O que fazer.
a – Enumere todos os países mencionados no texto sobre a produção de calçados.
b – Transcreva fielmente o trecho do texto sobre a produção de calçados que começa em "O nível de empregos" e termina em "além da inflação.", incluindo essas palavras.

O nível de empregos até que teve aumento: partimos de 272 mil em 2003, para 328 mil em 2013. Porém, se a produção em milhão de pares praticamente é o mesmo em uma década, há que se suspeitar que os custos de produção tenham aumentado. Afinal, sobre a mão de obra no Brasil, sobretudo aquela com mais especialização, incidiram aumentos de salário reais, além da inflação.

A nossa produção é ainda pouco automatizada. E, além disso, no cenário mundial, enfrentamos a competição de concorrentes como China, Indonésia e Vietnã. Enfrentamos as barreiras do encarecimento de nossa produção, por variação do dólar, além de impostos e tributos. E, desde outubro de 2013, Guido Mantega, ministro da Fazenda, instituiu redução de imposto de importação para partes e componentes de calçados.

O imposto caiu de 25% para 18%. Ou seja, ficaram mais baratas as importações de solas exteriores, saltos de borracha ou plástico e partes superiores dos calçados. Assim, ficou mais fácil entrar com o produto desmontado e montá-lo aqui, poupando os chineses de pagar o preço de US$ 13,85 do direito antidumping. Além disto, há rota de entrada pelo vizinho Paraguai, reduzindo o pagamento de impostos e criando competitividade desleal.

Dados fornecidos.
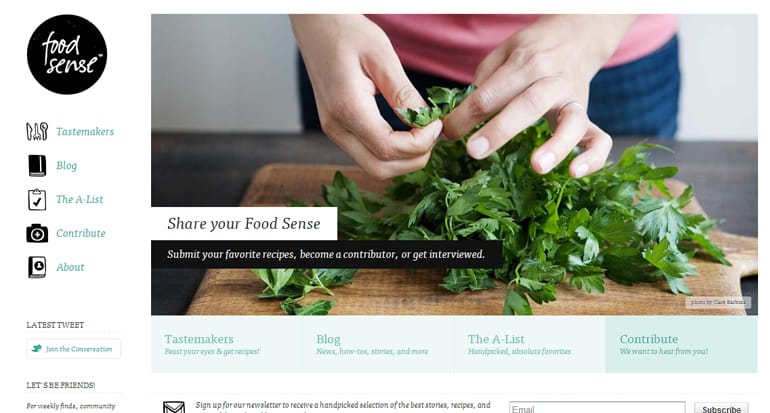Click the A-List clipboard checkmark icon
Screen dimensions: 770x413
(x=37, y=199)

Respostas.
a – Brasil, China, Indonésia, Vietnã e Paraguai.

b –
O nível de empregos até que teve aumento: partimos de 272 mil em 2003, para 328 mil em 2013. Porém, se a produção em milhão de pares praticamente é o mesmo em uma década, há que se suspeitar que os custos de produção tenham aumentado. Afinal, sobre a mão de obra no Brasil, sobretudo aquela com mais especialização, incidiram aumentos de salário reais, além da inflação.